**Text and item location entries**
————————

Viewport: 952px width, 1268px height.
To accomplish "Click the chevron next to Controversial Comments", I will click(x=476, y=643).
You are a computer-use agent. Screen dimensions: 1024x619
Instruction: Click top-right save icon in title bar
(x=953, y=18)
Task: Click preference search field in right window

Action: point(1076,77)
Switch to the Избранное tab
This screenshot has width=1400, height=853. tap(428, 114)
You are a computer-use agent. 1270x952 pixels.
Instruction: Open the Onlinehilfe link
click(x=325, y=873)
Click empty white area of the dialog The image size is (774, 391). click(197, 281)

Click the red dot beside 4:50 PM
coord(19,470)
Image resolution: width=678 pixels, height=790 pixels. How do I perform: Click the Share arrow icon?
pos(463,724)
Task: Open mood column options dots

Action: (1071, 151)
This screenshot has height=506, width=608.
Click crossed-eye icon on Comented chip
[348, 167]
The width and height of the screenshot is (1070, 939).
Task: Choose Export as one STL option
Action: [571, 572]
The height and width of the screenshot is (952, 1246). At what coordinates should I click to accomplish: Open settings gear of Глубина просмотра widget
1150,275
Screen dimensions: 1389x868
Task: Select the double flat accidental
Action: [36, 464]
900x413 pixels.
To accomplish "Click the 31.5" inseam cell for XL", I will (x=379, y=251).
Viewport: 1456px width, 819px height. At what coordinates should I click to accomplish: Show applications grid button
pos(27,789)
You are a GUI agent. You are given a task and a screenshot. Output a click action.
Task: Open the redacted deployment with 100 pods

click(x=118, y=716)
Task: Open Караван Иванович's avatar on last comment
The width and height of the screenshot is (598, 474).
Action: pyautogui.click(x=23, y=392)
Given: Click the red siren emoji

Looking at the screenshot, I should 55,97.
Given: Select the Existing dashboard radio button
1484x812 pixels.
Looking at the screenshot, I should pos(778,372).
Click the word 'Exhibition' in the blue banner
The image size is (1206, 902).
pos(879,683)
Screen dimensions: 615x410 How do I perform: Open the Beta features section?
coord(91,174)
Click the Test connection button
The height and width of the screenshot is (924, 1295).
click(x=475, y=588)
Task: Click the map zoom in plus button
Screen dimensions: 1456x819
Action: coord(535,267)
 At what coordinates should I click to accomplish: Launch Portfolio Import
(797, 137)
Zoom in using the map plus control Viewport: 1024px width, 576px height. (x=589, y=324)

————————

**YOUR TASK**
Copy out every line of the entries above without any changes.

**TASK ANSWER**
Viewport: 952px width, 1268px height.
To accomplish "Click the chevron next to Controversial Comments", I will click(x=476, y=643).
You are a computer-use agent. Screen dimensions: 1024x619
Instruction: Click top-right save icon in title bar
(x=953, y=18)
Task: Click preference search field in right window

Action: point(1076,77)
Switch to the Избранное tab
This screenshot has width=1400, height=853. tap(428, 114)
You are a computer-use agent. 1270x952 pixels.
Instruction: Open the Onlinehilfe link
click(x=325, y=873)
Click empty white area of the dialog The image size is (774, 391). click(197, 281)

Click the red dot beside 4:50 PM
coord(19,470)
Image resolution: width=678 pixels, height=790 pixels. How do I perform: Click the Share arrow icon?
pos(463,724)
Task: Open mood column options dots

Action: (1071, 151)
This screenshot has height=506, width=608.
Click crossed-eye icon on Comented chip
[348, 167]
The width and height of the screenshot is (1070, 939).
Task: Choose Export as one STL option
Action: [571, 572]
The height and width of the screenshot is (952, 1246). At what coordinates should I click to accomplish: Open settings gear of Глубина просмотра widget
1150,275
Screen dimensions: 1389x868
Task: Select the double flat accidental
Action: [36, 464]
900x413 pixels.
To accomplish "Click the 31.5" inseam cell for XL", I will (x=379, y=251).
Viewport: 1456px width, 819px height. At what coordinates should I click to accomplish: Show applications grid button
pos(27,789)
You are a GUI agent. You are given a task and a screenshot. Output a click action.
Task: Open the redacted deployment with 100 pods

click(x=118, y=716)
Task: Open Караван Иванович's avatar on last comment
The width and height of the screenshot is (598, 474).
Action: pyautogui.click(x=23, y=392)
Given: Click the red siren emoji

Looking at the screenshot, I should 55,97.
Given: Select the Existing dashboard radio button
1484x812 pixels.
Looking at the screenshot, I should pos(778,372).
Click the word 'Exhibition' in the blue banner
The image size is (1206, 902).
pos(879,683)
Screen dimensions: 615x410 How do I perform: Open the Beta features section?
coord(91,174)
Click the Test connection button
The height and width of the screenshot is (924, 1295).
click(x=475, y=588)
Task: Click the map zoom in plus button
Screen dimensions: 1456x819
Action: coord(535,267)
 At what coordinates should I click to accomplish: Launch Portfolio Import
(797, 137)
Zoom in using the map plus control Viewport: 1024px width, 576px height. (x=589, y=324)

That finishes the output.